El 26 de septiembre de 1976, se mudaron a una casa del sur rosarino. Sólo Ana y Juan ayudaron con la mudanza. “Ese día Miriam me contó, con la promesa de no decírselo a mi mamá, que estaba embarazada nuevamente, y que lo iba a tener. No sé por qué nos pusimos a hablar de la muerte, será porque la teníamos tan cerca. Fue el último día que estuvimos juntas. Al otro día Miriam salió en una moto con Antonio López a repartir volantes denunciando a la dictadura militar. Roberto la esperaba con el mate y las facturas, que quedaron intactas sobre la mesa”, escribe Ana sin perder la frescura para contar la locura. Más tarde, cuando decidió salir a buscarla, lo levantaron a Roberto De Vicenzo. Esa primavera, la primera en dictadura, cientos de militantes en Rosario corrieron la misma suerte. “Fue una primavera sin luz y sin sol”, dice Ana. El 21 de mayo siguiente les tocaría a ella, su esposo Juan Cheroni, su cuñado Hugo y su esposa: estuvieron 11 días secuestrados. En ese cautiverio supo, por los detenidos, que le habían arrancado el alma.

Las cuatro generaciones

La madre de las gemelas, se incorporó desde el primer momento, en 1985, a la sede de Madres de Plaza de Mayo en Rosario. Ana se sumó al grupo de apoyo y un tiempo después, la madre de Roberto. El 26 de marzo de 2012, después de un juicio largo, de relatos crudos, condenaron a prisión perpetua a Ramón Genaro Díaz Bessone por la desaparición de los chicos. El 10 de octubre de 2014, fueron condenados a 22 años y prisiones perpetuas otros integrantes de la patota de Feced, sus desaparecedores y asesinos.

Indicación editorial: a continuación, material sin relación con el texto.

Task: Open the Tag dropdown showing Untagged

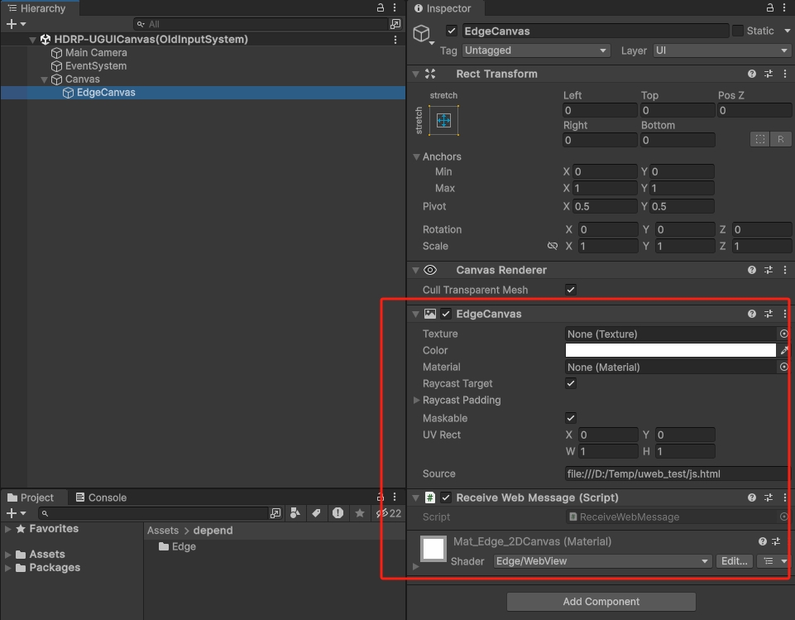Action: click(x=534, y=50)
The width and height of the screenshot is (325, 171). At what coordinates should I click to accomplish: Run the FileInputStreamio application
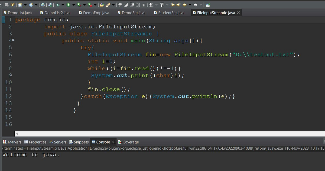coord(68,5)
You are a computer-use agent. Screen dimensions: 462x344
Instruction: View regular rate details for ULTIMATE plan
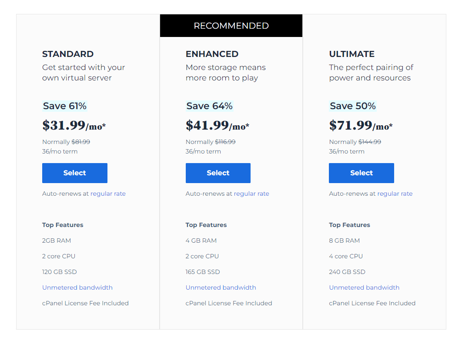pyautogui.click(x=395, y=194)
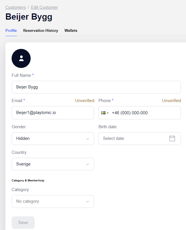Open the Gender dropdown showing Hidden
This screenshot has width=186, height=230.
coord(53,138)
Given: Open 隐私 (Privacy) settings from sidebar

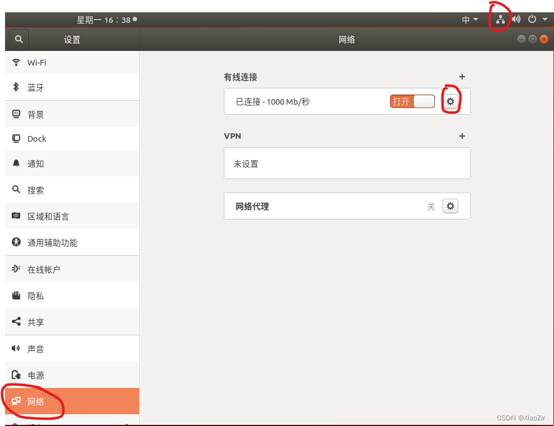Looking at the screenshot, I should pos(36,296).
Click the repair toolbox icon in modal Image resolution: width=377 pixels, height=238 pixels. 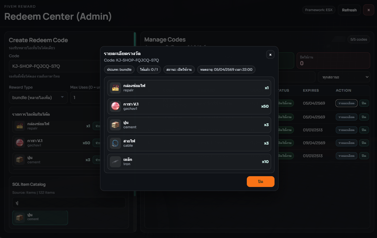pos(115,88)
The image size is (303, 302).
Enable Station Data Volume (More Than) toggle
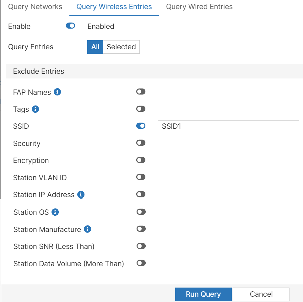point(141,263)
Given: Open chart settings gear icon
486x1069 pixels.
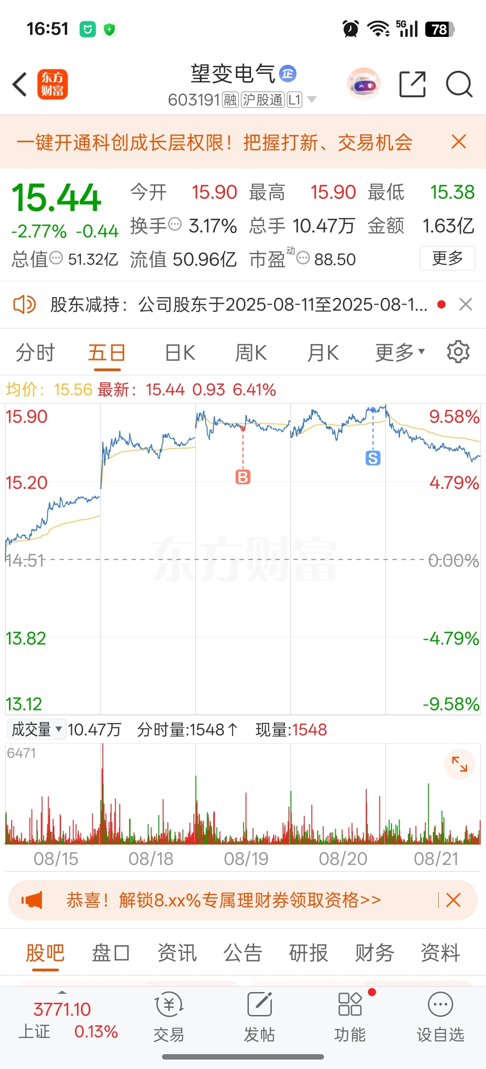Looking at the screenshot, I should 458,352.
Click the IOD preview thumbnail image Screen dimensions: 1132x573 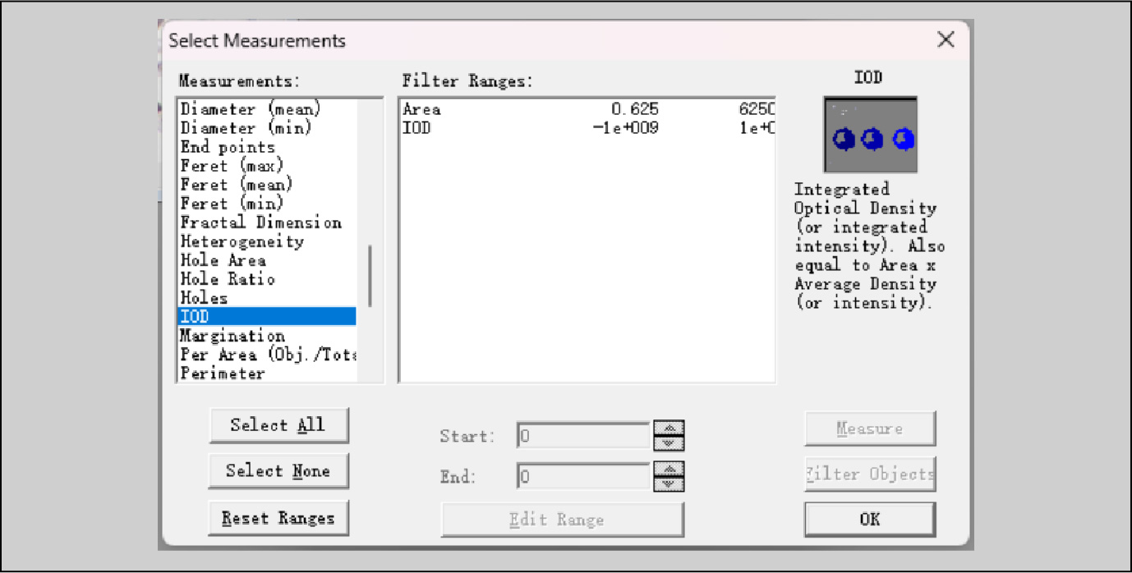(870, 135)
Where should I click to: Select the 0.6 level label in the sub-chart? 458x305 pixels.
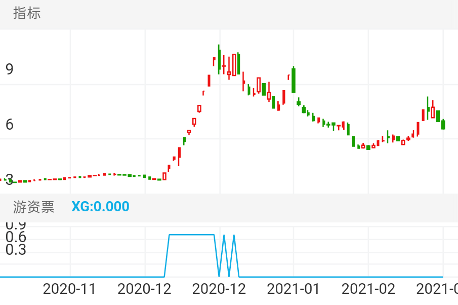pos(16,237)
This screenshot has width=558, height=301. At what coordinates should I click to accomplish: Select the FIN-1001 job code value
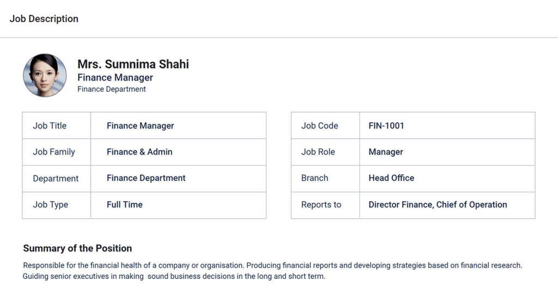pyautogui.click(x=386, y=125)
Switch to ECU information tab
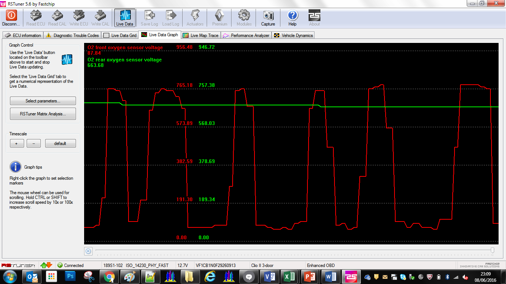Screen dimensions: 506x284 tap(23, 36)
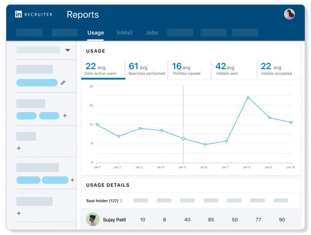The height and width of the screenshot is (235, 311).
Task: Display InMails accepted metric
Action: 277,69
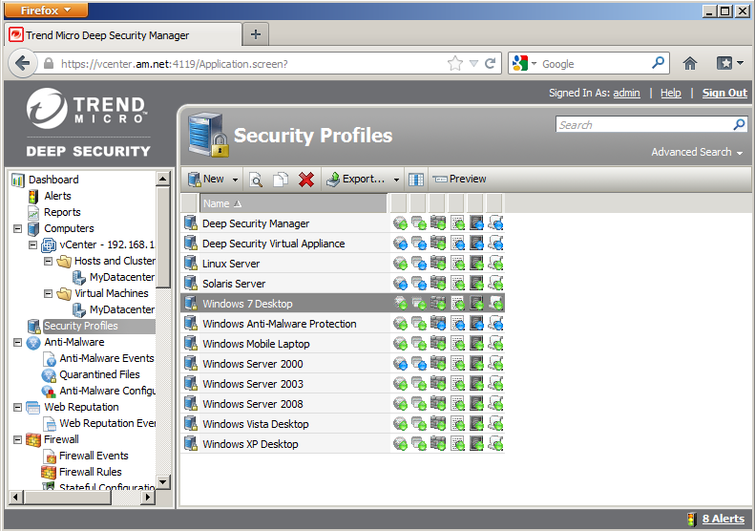Collapse the Anti-Malware tree node
Viewport: 755px width, 531px height.
tap(18, 342)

Ana María se jubiló hace poco. Fue maestra. Su vocación habían sido las Letras, pero tuvo que abandonarla y se recibió en el profesorado de enseñanza primaria, en 1983. “En 1981, cuando me anoté en el Profesorado, me pidieron certificado de buena conducta. Me dijeron que tenía antecedentes subversivos y que tenía que presentarme en el Servicio de Informaciones, donde había estado en cautiverio. Mi marido Juan no quería, pero yo me presenté: no me podía ir al país porque no podía dejar sola a mi madre con mis sobrinos. En el Servicio de Informaciones me verduguearon una hora y media. Y me lo dieron”.

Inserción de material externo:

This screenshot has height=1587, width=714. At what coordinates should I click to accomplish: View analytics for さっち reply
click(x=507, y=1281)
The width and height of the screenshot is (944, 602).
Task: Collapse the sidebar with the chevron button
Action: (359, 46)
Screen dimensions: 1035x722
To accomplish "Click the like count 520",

Ahora, en su tiempo libre, lee vorazmente, estudia francés y volvió a la universidad: se anotó en un curso sobre manifestaciones artísticas contemporáneas, en teatro y en cine, de Sófocles y la tragedia griega. Lo que difícilmente vuelva a hacer Ana María, es jugar al ajedrez. “Yo no he vuelto a jugar y ya casi no recuerdo como se mueven las piezas”, escribe Ana. “No creo que las heridas vayan a cerrar alguna vez. En el libro, yo no conté que estaba embarazada y que un tiempo después de salir del centro clandestino nació mi hijo, y tuve que criarlo junto con mis dos sobrinos, con mi mamá devastada, y en cada fiesta, cada reunión, cada nacimiento, siempre vuelven a faltar ellos. Más aún con la relación tan estrecha que tengo con mi hermana”, dice a Infojus Noticias. Su hermana gemela, Miriam, es una ausencia presente todo el tiempo.

-¿Qué legado dejaron a la familia?

-Han sido un ejemplo para nosotros, por vivir como pensaban, como militantes y como personas. Eran muy buenos padres y muy buenos amigos.

Los hijos de Ana María van a las marchas desde que eran chicos. Sus sobrinos huérfanos, también. “Ahora ya son padres y continúan sus hijas, son cuatro generaciones en la búsqueda de Justicia”.